Perrin se limitó a asentir con un gruñido, pero confiaba en que Moraine se encontrara entre los convocados. Se preguntó si éste sería el modo en que Rand lo ayudaba a escapar de la Aes Sedai. Fuera por la razón que fuera, se alegraba de contar con tal ventaja.

Salieron del último y estrecho hueco de escalera a la planta baja de la Ciudadela, donde los cavernosos pasadizos, anchos como calzadas, conducían a las puertas exteriores. Allí no había colgaduras ni tapices. Unas lámparas de hierro negro, sobre soportes también de hierro instalados en lo alto de las paredes, iluminaban las galerías carentes de ventanas; el suelo estaba pavimentado con grandes e irregulares piedras sin desbastar, adecuadas para resistir el continuo desgaste de los cascos herrados de los caballos.

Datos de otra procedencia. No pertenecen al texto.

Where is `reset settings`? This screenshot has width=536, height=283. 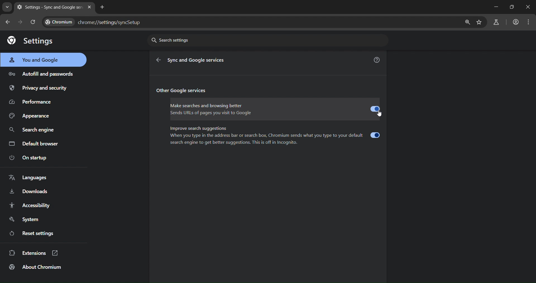
reset settings is located at coordinates (36, 233). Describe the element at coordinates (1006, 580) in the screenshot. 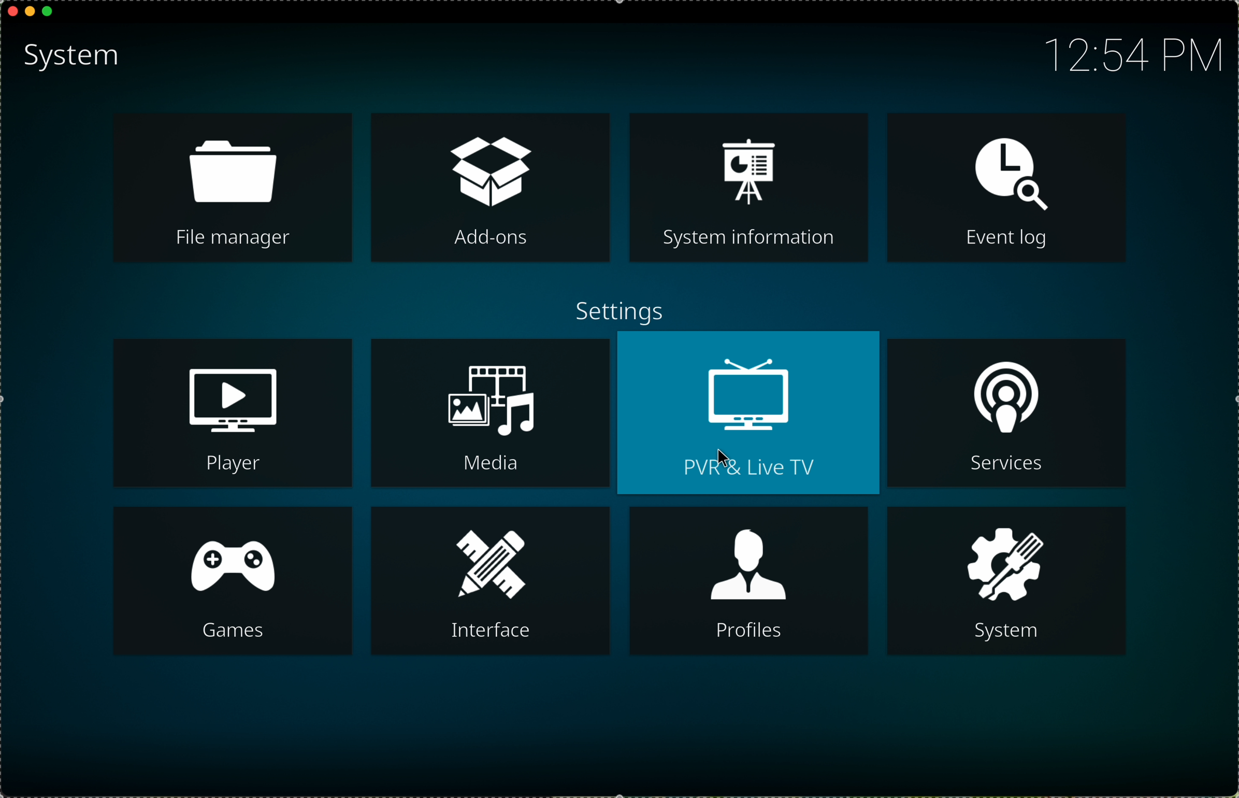

I see `system option` at that location.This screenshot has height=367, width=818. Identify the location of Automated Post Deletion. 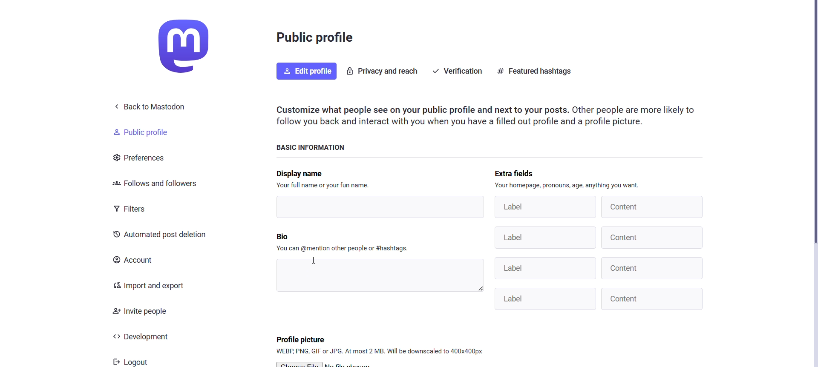
(161, 236).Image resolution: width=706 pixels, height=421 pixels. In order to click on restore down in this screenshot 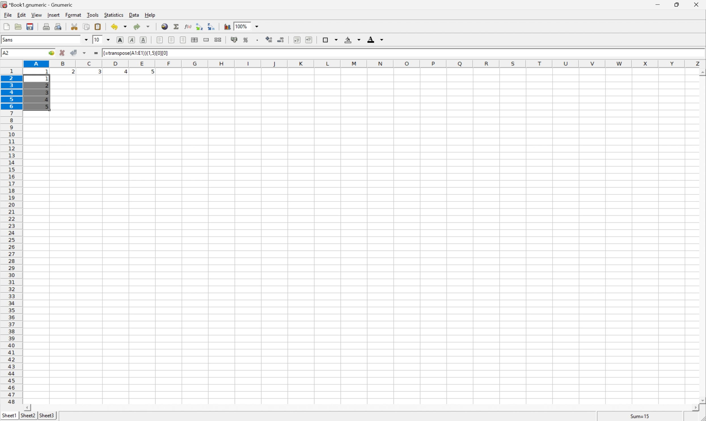, I will do `click(678, 4)`.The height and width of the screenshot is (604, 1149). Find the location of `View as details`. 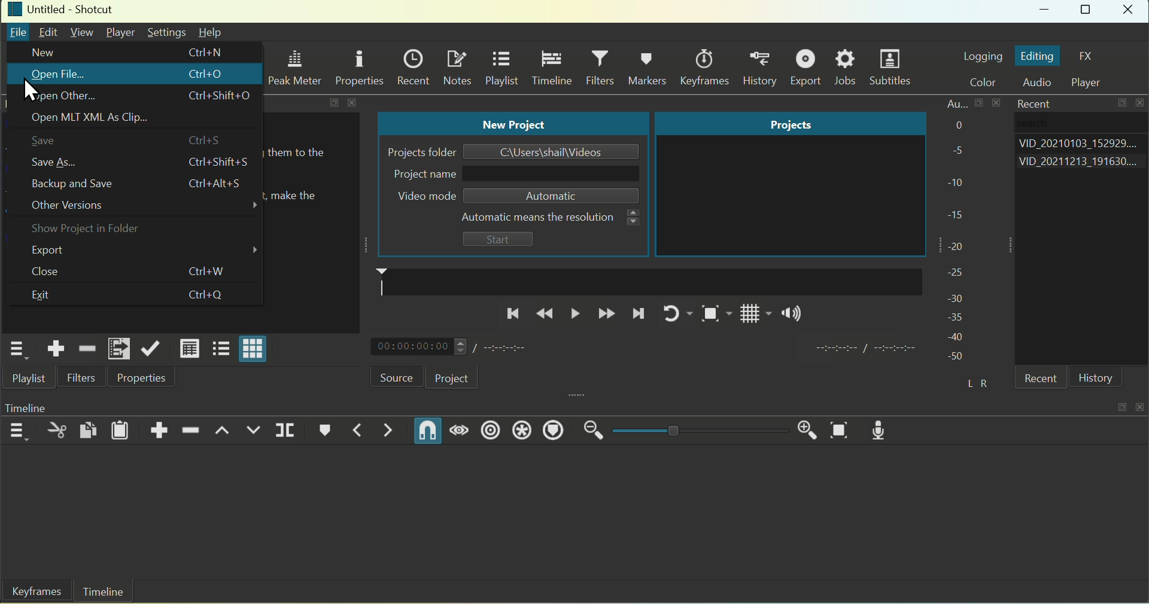

View as details is located at coordinates (189, 349).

Perrin apretó el paso hasta convertirlo en un trote; los establos se veían al final del enorme túnel, así como la propia Puerta del Muro del Dragón, abierta justo detrás y con sólo un puñado de Defensores guardándola. Moraine no podía interceptarlos ya, a no ser que tuvieran muy mala suerte.

La puerta del establo, un arco de quince pasos de anchura, estaba abierta. Perrin cruzó el umbral y se detuvo.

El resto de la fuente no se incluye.